Visiting

Visiting is a feature to efficiently process a set of documents, identified by a document selection expression. See request handling for details on how the feature works.

In short, visit iterates over all, or a set of, buckets and sends documents to (a set of) targets. The target is normally the visit client (like vespa-visit), but can be set a set of targets that act like sinks for the documents - see vespa-visit-target.

Typical use cases are data dump and reprocessing that are not time sensitive. However, streaming search uses visiting in a latency-critical context.

It is possible so prioritize visit load higher/lower, and throughput can be throttled.

Performance note: Due to the bucket iteration, visiting is normally not a low-latency iteration. An empty cluster has 8 distribution bits and hence 256 buckets - dumping just one document requires iteration, unless unless location-specific selections are used, and typically uses a second or two. To test visiting performance, use larger data sets, do not extrapolate from small. Use search for low latency operations on small result sets.

Tools

vespa-visit is used to run a visit operation. By default, vespa-visit gets visited documents and emits to stdout. However, the tool may specify a visitor target and be used as a tool to run reprocessing or migration. It supports keeping a progress file on disk, such that you can restart it if it should fail in the middle for some reason.

vespa-visit-target is a tool to set up an endpoint for visiting data. It binds to a socket or to a slobrok address, which is specified as a target in the visit client.

For programmatic access, see the visitor session API.

Selection

To select which documents to visit, use a document selection expression.

If co-localization of documents has been used, and the selection specifies location criteria, the visitor client may be able to identify one or a few buckets that are guaranteed to include all documents that will match the expression. In all other cases, visiting needs to visit all buckets in the cluster.

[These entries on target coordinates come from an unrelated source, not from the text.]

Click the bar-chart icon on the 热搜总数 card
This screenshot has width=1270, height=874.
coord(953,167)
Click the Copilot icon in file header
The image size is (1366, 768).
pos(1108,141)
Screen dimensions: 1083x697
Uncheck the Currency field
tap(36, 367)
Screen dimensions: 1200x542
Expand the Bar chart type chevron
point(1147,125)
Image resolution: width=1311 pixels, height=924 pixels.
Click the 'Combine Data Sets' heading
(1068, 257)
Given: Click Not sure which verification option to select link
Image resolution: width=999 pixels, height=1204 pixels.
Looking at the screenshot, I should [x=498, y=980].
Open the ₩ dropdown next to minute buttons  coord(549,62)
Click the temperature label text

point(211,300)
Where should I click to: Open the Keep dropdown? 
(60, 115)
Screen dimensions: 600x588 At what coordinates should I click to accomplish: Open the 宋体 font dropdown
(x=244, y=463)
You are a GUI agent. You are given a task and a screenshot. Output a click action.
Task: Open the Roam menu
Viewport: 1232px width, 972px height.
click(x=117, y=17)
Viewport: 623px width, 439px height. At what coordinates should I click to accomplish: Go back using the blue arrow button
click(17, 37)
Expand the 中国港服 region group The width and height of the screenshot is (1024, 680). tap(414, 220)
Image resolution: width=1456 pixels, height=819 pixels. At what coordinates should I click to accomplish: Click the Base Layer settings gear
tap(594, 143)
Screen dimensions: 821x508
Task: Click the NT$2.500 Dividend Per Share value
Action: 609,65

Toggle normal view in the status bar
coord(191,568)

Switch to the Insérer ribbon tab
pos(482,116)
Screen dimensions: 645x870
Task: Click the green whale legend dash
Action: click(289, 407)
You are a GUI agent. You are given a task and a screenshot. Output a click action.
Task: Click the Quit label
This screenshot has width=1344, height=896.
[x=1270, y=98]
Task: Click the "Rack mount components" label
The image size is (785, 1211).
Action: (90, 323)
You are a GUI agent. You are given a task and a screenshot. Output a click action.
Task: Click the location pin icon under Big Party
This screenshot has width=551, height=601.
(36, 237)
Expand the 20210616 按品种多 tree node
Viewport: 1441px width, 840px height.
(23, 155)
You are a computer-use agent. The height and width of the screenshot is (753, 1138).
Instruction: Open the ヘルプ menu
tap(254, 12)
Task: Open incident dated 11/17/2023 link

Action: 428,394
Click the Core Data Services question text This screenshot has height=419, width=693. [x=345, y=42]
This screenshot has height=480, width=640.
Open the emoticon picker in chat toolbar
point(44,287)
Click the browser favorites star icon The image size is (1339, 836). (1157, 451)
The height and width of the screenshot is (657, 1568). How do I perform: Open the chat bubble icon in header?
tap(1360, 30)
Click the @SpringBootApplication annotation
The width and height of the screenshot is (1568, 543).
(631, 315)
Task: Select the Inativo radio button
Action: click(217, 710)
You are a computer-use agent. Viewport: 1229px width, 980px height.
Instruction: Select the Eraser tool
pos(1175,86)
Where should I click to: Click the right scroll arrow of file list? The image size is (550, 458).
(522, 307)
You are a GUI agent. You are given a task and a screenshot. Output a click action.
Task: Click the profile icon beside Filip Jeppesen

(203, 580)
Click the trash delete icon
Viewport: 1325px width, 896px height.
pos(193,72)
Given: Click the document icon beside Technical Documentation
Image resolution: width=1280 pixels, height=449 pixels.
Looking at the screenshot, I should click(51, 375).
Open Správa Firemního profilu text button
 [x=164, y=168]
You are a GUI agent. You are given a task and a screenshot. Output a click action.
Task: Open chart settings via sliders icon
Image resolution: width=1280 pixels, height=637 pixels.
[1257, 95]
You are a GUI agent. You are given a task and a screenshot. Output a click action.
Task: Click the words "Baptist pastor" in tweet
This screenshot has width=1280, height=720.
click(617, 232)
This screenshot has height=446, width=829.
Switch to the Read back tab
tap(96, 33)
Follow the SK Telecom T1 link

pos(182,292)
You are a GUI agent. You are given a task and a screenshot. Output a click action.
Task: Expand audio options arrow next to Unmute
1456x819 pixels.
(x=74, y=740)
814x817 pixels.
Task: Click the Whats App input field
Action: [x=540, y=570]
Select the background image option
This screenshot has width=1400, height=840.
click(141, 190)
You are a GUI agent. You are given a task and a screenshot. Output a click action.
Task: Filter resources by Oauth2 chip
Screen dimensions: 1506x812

Note that streaming search typically relies on this behavior to ensure low latency, but the visitor client will only be able to map visitors to a bucket subset if the document selection is simple, i.e. maps to a location. If streaming search uses a lot of time, verify that the selection is actually simple enough for the visitor client to map it to a small bucket set.

Fields

To select which fields to output, use a fieldset. See examples below - common use cases is to use a comma-separated list of fields or the [document] / [all] shorthand.

Data export / import

Export data to stdout:

$ vespa-visit
As a full data dump takes time / space / resources, refine as needed:
$ vespa-visit -v --priority LOW_1 -p progress-file -s 'id.hash().abs() % 100 = 0' \
  --fieldset 'music:[document]' > 100.json
  • -v prints a % finished
  • --priority LOW_1 de-prioritizes the data dump - useful in live applications
  • -p progress-file saves progress, allowing the visitor to resume at next startup
  • -s 'id.hash().abs() % 100 = 0' dumps 1% of the corpus - see selection
  • --fieldset 'music:[document]' dumps all fields, excluding synthetic fields. When visiting Indexed Search, one might find more fields dumped than put in, causing problems when re-feeding documents. The solution is using a fieldset to return document fields only. [document] is a shorthand for all fields for the given document type.
Import into a cluster using Document API, like:
$ java -jar $VESPA_HOME/lib/jars/vespa-http-client-jar-with-dependencies.jar --file 100.json --host gatewayhost
Or see next section, routing output directly to another Vespa cluster.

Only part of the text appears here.